# [PROBLEM DESCRIPTION]
Copy the following records verbatim, covering only the stretch from the line that contains "Reload the page" through the line that contains "click(260, 12)".

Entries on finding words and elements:

§ §

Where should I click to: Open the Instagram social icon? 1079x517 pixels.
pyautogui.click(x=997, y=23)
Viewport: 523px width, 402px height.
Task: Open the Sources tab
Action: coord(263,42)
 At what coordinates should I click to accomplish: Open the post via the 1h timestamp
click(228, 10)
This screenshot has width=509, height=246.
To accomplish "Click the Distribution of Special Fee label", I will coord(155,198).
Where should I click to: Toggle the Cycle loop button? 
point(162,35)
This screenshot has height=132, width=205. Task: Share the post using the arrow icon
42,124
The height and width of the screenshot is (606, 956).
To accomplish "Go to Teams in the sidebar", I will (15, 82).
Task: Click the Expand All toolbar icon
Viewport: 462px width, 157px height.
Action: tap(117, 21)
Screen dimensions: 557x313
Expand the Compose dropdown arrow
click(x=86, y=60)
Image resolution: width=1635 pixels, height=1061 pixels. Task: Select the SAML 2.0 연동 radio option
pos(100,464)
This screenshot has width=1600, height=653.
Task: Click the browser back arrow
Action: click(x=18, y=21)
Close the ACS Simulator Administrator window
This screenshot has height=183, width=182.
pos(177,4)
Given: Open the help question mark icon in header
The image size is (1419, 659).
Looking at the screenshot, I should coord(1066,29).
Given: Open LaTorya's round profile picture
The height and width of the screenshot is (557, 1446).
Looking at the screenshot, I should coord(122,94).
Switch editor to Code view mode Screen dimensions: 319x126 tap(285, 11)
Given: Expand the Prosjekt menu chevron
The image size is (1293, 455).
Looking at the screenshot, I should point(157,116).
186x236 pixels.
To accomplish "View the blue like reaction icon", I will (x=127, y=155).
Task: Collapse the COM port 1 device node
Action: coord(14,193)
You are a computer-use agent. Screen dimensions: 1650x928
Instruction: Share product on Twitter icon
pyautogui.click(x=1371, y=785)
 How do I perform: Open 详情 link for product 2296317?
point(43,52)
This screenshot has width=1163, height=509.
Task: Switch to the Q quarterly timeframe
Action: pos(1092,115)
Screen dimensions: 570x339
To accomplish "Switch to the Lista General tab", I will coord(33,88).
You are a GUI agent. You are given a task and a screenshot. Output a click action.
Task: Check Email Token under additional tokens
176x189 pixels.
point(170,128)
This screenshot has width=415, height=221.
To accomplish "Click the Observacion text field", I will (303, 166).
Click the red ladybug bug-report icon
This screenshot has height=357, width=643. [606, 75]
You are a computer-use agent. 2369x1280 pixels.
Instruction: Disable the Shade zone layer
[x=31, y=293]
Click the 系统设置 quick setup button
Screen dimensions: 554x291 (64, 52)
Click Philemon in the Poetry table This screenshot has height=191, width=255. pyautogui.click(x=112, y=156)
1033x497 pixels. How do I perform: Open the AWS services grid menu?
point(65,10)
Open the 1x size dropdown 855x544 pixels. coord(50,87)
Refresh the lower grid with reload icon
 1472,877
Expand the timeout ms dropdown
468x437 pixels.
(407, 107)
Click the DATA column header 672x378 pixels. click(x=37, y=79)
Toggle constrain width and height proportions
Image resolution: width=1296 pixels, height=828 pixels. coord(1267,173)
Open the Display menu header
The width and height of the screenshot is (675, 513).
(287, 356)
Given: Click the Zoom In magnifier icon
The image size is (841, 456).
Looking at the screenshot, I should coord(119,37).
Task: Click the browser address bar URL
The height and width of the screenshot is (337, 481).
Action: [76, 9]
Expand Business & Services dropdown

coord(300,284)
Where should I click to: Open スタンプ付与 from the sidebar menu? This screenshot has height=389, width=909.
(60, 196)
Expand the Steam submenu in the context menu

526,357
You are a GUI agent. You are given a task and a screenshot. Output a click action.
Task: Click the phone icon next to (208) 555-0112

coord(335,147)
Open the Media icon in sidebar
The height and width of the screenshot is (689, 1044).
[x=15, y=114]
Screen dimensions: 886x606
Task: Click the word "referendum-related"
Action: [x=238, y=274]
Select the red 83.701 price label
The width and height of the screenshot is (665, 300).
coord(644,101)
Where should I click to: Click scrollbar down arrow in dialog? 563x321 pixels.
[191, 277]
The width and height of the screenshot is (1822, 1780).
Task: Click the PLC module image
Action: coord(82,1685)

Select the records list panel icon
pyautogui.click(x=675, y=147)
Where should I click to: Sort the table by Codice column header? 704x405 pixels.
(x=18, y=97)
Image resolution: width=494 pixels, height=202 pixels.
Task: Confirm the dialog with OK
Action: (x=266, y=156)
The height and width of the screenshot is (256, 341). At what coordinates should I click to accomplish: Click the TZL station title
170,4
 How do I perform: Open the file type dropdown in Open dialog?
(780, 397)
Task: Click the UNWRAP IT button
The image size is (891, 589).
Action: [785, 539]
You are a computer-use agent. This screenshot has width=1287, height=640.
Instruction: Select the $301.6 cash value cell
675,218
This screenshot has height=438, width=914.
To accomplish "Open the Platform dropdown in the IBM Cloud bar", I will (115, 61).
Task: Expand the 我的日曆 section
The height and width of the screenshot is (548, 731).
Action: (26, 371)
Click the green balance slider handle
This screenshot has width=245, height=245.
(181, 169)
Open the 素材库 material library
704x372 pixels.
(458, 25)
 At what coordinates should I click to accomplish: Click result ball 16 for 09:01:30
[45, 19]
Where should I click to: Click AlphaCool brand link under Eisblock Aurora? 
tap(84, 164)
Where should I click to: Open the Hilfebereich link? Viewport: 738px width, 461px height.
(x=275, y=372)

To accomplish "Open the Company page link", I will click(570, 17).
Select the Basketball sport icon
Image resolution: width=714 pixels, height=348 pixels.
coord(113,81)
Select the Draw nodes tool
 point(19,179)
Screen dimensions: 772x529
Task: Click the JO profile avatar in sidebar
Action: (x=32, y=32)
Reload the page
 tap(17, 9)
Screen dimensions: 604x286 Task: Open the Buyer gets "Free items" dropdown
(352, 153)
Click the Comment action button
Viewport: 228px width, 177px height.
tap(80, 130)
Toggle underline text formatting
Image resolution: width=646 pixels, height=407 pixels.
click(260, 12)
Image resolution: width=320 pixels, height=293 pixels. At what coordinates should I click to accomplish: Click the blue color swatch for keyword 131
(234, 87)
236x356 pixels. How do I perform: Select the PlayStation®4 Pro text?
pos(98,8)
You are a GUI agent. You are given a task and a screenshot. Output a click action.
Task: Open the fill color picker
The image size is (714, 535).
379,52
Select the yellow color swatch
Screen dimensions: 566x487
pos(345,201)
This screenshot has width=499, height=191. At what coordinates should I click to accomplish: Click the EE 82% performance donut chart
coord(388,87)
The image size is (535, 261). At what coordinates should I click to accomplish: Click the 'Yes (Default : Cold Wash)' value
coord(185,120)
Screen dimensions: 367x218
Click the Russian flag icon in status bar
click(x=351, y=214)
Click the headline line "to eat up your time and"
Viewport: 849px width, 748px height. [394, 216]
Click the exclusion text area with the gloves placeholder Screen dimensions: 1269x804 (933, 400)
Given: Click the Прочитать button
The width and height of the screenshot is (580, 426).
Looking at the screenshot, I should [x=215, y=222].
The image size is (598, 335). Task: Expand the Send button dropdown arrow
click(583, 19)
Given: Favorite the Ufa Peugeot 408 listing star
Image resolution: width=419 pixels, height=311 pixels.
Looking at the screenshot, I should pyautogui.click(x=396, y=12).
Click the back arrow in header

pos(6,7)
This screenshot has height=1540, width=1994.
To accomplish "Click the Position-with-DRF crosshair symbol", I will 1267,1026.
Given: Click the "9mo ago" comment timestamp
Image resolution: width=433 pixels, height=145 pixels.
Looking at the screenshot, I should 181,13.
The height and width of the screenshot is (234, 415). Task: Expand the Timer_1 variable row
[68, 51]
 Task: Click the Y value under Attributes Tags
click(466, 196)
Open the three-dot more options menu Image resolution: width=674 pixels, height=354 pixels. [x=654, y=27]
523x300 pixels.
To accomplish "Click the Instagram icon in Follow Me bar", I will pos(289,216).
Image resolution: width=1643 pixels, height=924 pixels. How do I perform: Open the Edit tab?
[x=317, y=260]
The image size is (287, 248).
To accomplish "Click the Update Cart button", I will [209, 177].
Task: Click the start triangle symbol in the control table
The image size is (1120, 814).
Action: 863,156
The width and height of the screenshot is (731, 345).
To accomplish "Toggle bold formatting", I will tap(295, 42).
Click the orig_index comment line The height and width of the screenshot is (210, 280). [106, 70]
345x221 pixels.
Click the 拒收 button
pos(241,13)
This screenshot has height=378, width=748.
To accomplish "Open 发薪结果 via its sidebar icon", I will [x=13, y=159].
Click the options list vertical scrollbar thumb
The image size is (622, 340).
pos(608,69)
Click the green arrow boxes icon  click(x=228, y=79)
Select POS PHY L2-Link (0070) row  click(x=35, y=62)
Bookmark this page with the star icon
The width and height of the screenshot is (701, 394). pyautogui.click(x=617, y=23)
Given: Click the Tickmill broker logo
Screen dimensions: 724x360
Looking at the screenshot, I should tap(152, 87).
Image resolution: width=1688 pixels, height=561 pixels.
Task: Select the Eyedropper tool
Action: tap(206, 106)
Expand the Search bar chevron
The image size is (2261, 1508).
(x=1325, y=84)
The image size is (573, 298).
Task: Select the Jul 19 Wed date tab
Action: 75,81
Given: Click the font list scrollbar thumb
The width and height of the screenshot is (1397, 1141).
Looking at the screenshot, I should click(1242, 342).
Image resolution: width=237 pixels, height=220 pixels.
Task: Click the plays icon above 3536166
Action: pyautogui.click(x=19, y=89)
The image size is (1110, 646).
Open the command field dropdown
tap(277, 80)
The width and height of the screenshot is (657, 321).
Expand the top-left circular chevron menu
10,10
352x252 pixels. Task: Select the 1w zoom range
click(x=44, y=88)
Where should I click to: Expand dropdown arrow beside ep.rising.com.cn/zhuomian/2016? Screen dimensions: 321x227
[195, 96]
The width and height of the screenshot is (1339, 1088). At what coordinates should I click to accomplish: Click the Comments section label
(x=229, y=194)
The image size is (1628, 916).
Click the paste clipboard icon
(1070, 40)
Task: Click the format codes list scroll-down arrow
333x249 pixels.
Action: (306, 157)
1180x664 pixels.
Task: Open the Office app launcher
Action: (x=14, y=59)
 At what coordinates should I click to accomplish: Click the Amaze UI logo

§ §

# [EXPECTED ANSWER]
Reload the page
 tap(17, 9)
Screen dimensions: 604x286 Task: Open the Buyer gets "Free items" dropdown
(352, 153)
Click the Comment action button
Viewport: 228px width, 177px height.
tap(80, 130)
Toggle underline text formatting
Image resolution: width=646 pixels, height=407 pixels.
click(260, 12)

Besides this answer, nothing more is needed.